Your objective. Pictures stay out. Extract the lines below from the first one through the line with "Обзор товара (29, 1346)", both included.

Data records.
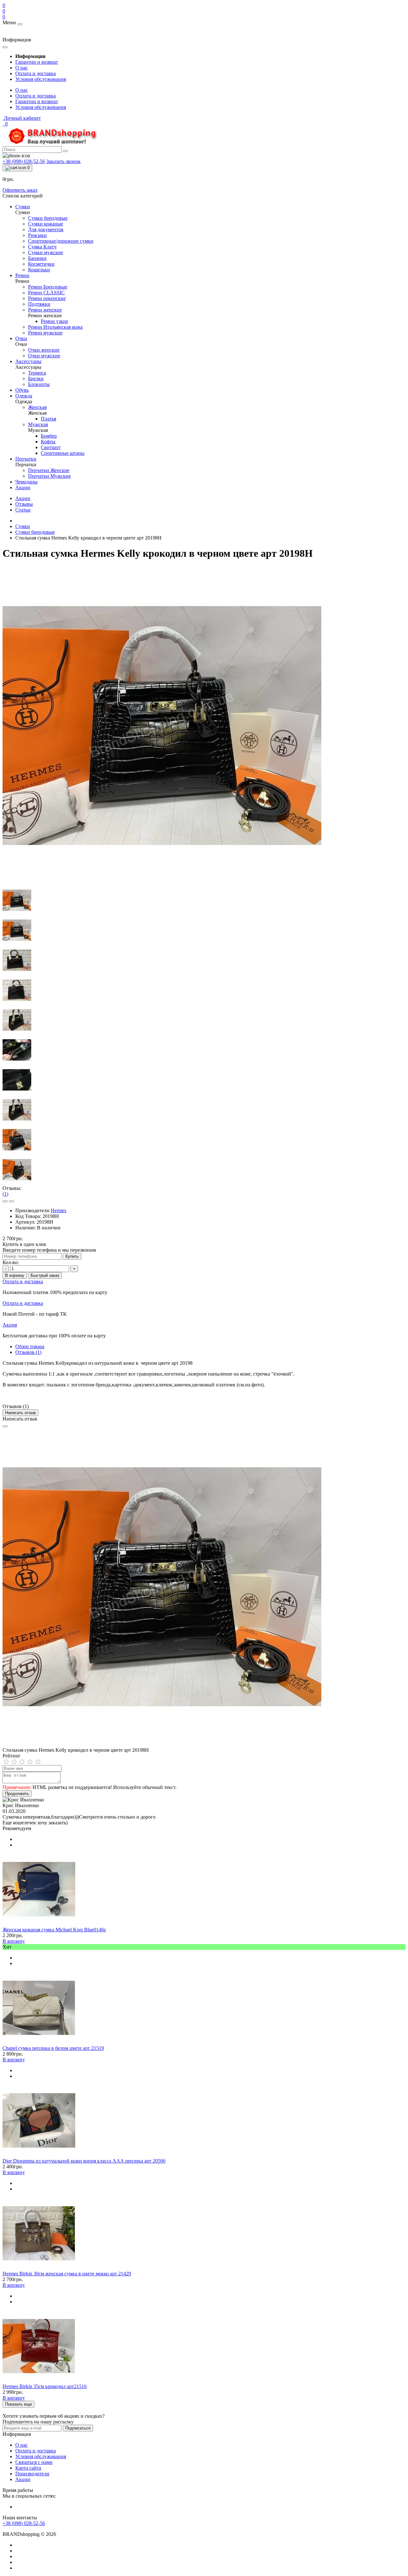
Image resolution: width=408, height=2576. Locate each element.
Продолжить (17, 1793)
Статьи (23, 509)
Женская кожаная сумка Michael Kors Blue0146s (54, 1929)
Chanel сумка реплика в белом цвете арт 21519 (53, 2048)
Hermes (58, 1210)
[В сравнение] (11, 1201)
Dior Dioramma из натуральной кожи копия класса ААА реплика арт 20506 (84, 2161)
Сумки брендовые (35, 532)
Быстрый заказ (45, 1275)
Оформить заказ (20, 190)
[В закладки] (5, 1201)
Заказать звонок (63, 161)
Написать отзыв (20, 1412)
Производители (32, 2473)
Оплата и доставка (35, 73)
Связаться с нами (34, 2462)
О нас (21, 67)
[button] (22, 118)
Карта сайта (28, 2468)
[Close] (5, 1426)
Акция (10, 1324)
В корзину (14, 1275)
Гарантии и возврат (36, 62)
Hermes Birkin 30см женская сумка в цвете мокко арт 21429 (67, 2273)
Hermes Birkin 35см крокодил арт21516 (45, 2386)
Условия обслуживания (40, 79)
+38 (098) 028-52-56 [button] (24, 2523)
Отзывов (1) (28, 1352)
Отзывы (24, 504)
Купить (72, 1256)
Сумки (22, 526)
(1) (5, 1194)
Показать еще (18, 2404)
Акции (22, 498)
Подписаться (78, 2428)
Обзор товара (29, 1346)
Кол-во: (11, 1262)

Exercise output.
Image resolution: width=408, height=2576. Locate each element.
Продолжить (17, 1793)
Статьи (23, 509)
Женская кожаная сумка Michael Kors Blue0146s (54, 1929)
Chanel сумка реплика в белом цвете арт 21519 (53, 2048)
Hermes (58, 1210)
[В сравнение] (11, 1201)
Dior Dioramma из натуральной кожи копия класса ААА реплика арт 20506 (84, 2161)
Сумки брендовые (35, 532)
Быстрый заказ (45, 1275)
Оформить заказ (20, 190)
[В закладки] (5, 1201)
Заказать звонок (63, 161)
Написать отзыв (20, 1412)
Производители (32, 2473)
Оплата и доставка (35, 73)
Связаться с нами (34, 2462)
О нас (21, 67)
[button] (22, 118)
Карта сайта (28, 2468)
[Close] (5, 1426)
Акция (10, 1324)
В корзину (14, 1275)
Гарантии и возврат (36, 62)
Hermes Birkin 30см женская сумка в цвете мокко арт 21429 (67, 2273)
Hermes Birkin 35см крокодил арт21516 (45, 2386)
Условия обслуживания (40, 79)
+38 (098) 028-52-56 [button] (24, 2523)
Отзывов (1) (28, 1352)
Отзывы (24, 504)
Купить (72, 1256)
Сумки (22, 526)
(1) (5, 1194)
Показать еще (18, 2404)
Акции (22, 498)
Подписаться (78, 2428)
Обзор товара (29, 1346)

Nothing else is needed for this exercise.